Oncogenesis of T-ALL and Nonmalignant Consequences of Overexpressing Intracellular NOTCH1

Abstract

Mutations resulting in overexpression of intracellular Notch1 (ICN1) are frequently observed in human T cell acute lymphoblastic leukemia (T-ALL). We have determined the consequences of ICN1 overexpression from retroviral vectors introduced into bone marrow cells. Early consequences are the generation of polyclonal nontumorigenic \(CD4^+8^+\) T cell receptor (TCR)-\(\alpha \beta^+\) cells that do not qualify as tumor precursors despite the observation that they overexpress Notch 1 and c-Myc and degrade the tumor suppressor E2A by posttranslational modification.
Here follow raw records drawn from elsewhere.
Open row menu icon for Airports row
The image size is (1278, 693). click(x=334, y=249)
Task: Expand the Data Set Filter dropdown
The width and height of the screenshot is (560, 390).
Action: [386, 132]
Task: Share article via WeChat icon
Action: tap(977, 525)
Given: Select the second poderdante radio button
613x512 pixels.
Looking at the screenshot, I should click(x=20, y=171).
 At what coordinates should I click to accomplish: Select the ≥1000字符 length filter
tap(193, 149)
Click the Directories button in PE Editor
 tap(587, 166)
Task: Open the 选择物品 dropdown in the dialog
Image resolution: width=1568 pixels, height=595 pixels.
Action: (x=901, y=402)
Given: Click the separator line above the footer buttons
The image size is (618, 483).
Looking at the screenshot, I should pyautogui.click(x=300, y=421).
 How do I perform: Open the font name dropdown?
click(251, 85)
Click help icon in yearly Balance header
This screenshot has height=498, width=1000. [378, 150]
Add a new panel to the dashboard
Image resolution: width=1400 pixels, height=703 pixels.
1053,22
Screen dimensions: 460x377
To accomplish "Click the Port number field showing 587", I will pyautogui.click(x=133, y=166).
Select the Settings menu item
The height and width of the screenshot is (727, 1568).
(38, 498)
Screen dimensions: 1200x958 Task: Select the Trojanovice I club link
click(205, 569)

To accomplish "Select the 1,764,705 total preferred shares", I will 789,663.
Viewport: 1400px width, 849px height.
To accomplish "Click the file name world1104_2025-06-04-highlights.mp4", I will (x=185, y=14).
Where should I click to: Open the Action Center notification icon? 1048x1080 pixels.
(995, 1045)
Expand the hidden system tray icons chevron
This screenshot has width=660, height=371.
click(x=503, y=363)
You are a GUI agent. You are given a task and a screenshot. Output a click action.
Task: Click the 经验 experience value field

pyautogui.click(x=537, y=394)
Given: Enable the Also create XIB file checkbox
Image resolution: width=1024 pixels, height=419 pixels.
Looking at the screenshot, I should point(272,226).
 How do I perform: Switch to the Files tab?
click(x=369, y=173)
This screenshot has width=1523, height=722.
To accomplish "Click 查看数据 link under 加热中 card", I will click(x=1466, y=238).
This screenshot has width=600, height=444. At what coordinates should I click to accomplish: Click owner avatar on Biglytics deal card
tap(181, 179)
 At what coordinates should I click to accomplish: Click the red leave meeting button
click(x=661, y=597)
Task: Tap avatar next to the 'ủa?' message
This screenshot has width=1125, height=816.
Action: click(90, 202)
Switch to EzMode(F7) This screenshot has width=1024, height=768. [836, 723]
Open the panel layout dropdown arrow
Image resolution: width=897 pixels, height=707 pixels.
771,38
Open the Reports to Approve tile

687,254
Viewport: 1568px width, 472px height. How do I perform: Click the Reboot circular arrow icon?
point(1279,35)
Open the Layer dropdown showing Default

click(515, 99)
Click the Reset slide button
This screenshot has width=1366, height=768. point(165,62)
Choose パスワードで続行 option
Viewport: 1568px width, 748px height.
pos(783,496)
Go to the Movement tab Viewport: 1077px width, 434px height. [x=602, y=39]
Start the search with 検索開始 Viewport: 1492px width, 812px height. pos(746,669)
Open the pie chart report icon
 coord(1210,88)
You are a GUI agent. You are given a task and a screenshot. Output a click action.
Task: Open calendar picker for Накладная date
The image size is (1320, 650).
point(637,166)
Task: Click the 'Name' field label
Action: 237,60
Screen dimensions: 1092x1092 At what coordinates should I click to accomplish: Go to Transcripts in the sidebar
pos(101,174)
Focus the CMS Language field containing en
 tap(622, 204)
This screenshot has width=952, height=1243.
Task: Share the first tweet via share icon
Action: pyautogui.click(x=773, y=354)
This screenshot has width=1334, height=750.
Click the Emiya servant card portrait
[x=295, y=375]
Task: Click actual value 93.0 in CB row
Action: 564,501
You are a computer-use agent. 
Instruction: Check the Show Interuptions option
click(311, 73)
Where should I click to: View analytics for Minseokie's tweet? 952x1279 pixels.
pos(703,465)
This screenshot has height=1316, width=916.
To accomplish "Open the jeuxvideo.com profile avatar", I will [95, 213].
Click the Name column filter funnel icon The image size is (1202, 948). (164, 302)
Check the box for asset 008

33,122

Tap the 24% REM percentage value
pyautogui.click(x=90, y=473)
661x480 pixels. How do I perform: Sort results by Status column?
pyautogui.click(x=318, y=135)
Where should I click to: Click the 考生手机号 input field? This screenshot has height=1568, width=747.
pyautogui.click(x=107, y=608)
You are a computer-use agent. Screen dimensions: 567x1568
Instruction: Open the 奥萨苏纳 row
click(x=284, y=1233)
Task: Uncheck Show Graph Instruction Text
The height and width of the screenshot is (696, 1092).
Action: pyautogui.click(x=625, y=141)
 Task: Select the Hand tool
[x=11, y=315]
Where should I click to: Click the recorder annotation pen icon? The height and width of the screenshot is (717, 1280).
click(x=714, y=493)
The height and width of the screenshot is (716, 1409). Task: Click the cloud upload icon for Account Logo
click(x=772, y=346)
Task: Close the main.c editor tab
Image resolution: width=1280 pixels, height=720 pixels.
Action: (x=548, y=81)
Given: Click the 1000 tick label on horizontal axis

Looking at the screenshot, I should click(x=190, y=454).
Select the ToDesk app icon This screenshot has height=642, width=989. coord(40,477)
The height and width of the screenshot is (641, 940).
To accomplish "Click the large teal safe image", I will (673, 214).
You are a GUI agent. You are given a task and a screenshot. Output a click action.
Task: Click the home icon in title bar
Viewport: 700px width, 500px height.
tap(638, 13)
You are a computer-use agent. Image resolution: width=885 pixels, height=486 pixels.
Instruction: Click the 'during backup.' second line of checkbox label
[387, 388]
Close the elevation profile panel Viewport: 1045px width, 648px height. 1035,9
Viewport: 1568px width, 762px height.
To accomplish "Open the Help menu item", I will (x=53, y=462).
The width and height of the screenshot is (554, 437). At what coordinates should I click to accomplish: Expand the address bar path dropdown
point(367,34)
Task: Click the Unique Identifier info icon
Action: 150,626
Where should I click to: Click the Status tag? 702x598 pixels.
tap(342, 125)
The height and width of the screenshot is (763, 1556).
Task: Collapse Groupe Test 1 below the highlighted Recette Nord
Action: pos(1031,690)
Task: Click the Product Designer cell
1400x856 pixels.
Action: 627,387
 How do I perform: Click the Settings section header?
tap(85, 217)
The first tumorigenic cells are detected among more immature \(CD4^−8^+TCR-\alpha \beta^-\) cells that give rise to monoclonal tumors with a single, unique TCR-\(\beta\) chain and diverse TCR-\(\alpha\) chains, pinpointing malignant transformation to a stage after pre-TCR signaling and before completion of TCR-\(\alpha\) rearrangement. In T-ALL, E2A deficiency is accompanied by further transcriptional up-regulation of c-Myc and concomitant dysregulation of the c-Myc-p53 axis at the transcriptional level. Even though the tumors consist of phenotypically heterogeneous cells, no evidence for tumor stem cells was found. As judged by array-based comparative genomic hybridization (array CGH) and spectral karyotype (SKY) analysis, none of the tumors arise because of genomic instability.